RATUNEK DLA NASZEGO SYNKA KTÓRY WALCZY Z GUZEM MÓZGU
Nie ma takich słów które mogłyby wyrazić ból po stracie ukochanego dziecka. Kamil odszedł… Pozostanie na zawsze w sercach tych, którzy tak bardzo go kochają i w chwilach spędzonych razem, które nigdy nie zostaną odebrane… Dziękujemy wszystkim za pomoc w jego leczeniu.
Historia Kamila
W kwietniu 2019r. nasz świat legł w gruzach. Dowiedzieliśmy się, że nasz jedyny syn Kamil ma guza pnia mózgu (glejak). Ze względu na jego usytuowanie jest nieoperacyjny. Niestety w Polsce nie jest możliwe przeprowadzenie bezpiecznej biopsji, a co się z tym wiąże nie jest możliwe jakiekolwiek leczenie – a guz wciąż rośnie.

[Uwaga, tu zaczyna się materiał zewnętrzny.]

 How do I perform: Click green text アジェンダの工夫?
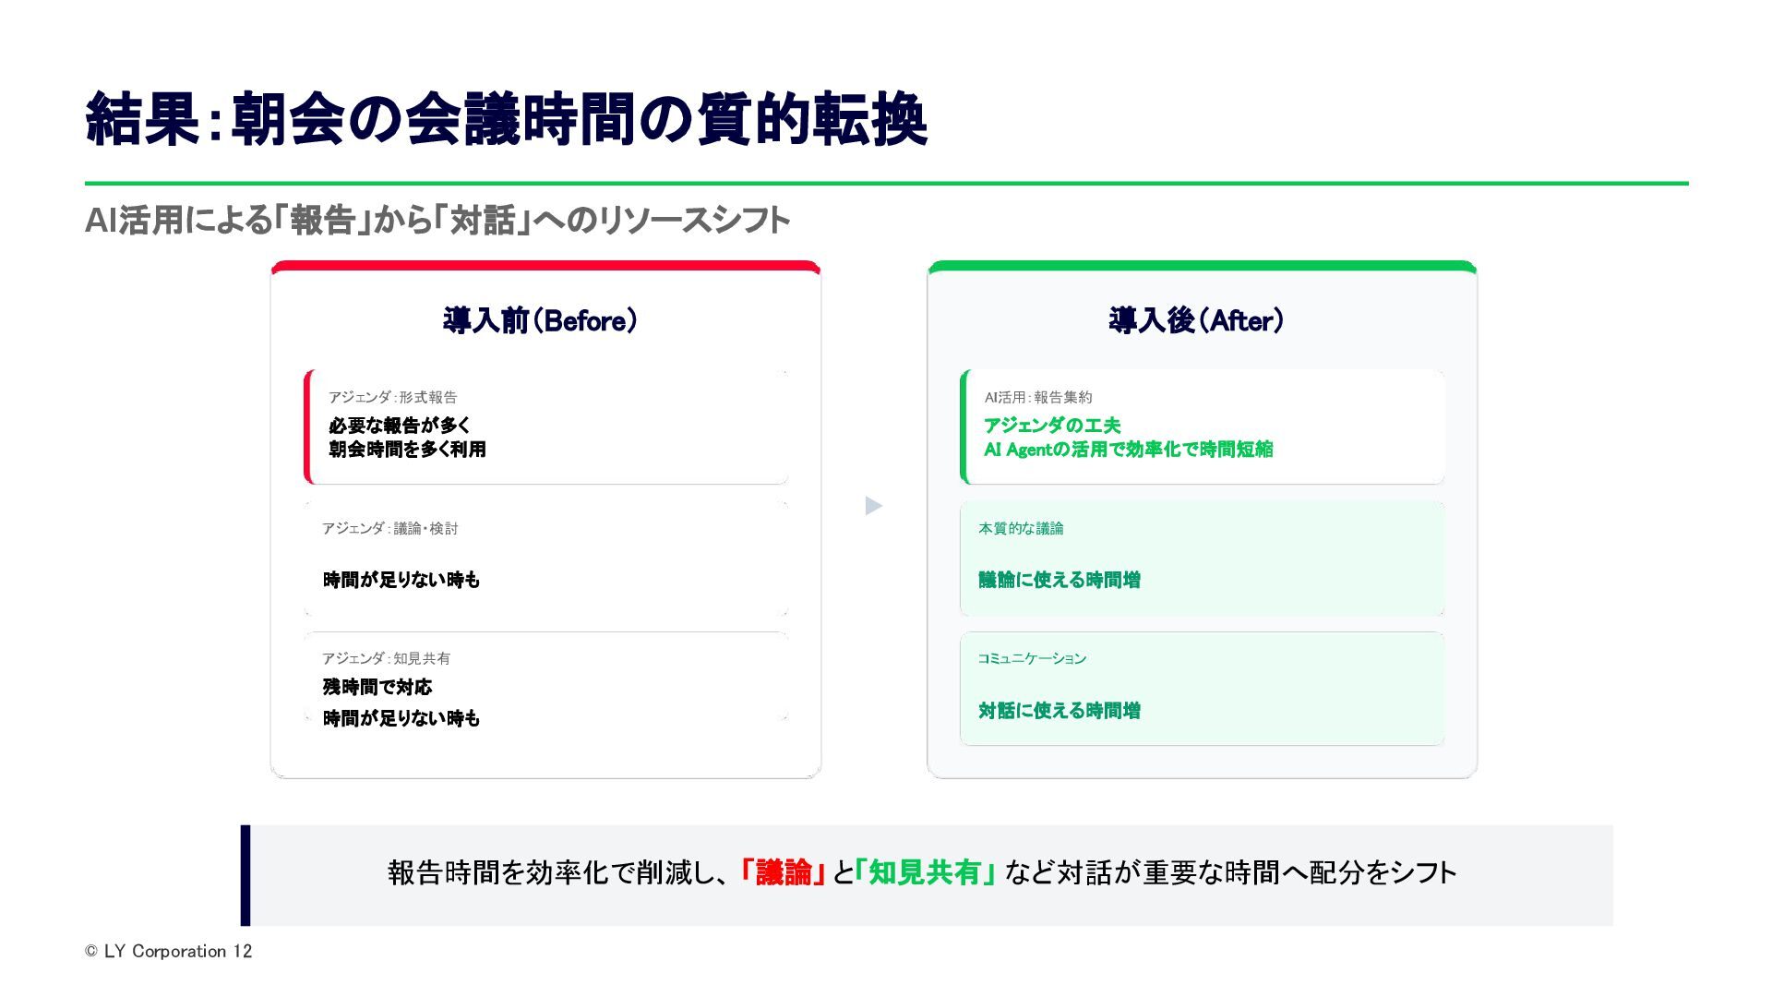1051,426
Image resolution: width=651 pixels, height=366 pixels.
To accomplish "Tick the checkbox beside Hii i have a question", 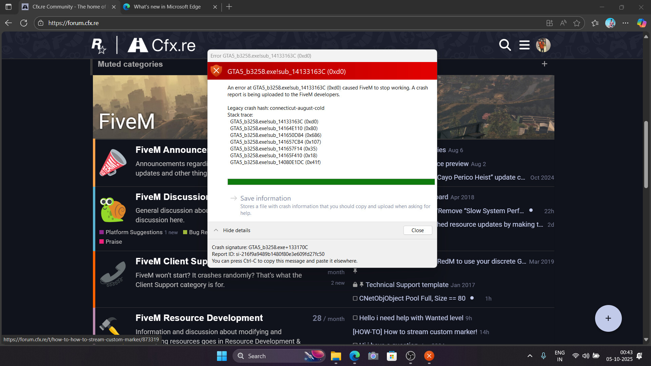I will pos(355,345).
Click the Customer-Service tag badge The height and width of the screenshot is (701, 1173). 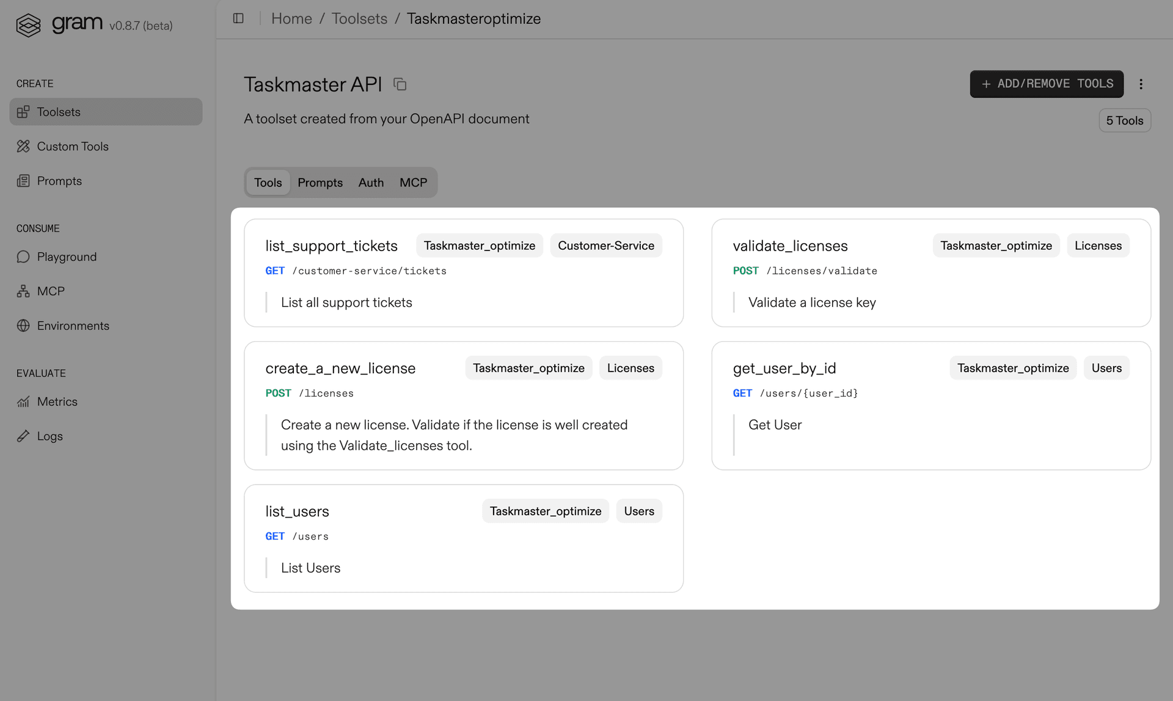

Jedynym ratunkiem dla nas jest leczenie zagraniczne, gdzie lekarze wykonują precyzyjną biopsję. Pobrane próbki będą przebadane przez wybitnych specjalistów, żeby dokładnie poznać typ guza wraz z jego mutacjami. Dzięki temu można zastosować odpowiednie leczenie. Niestety są to ogromne koszty. Dlatego tak bardzo potrzebujemy waszego wsparcia.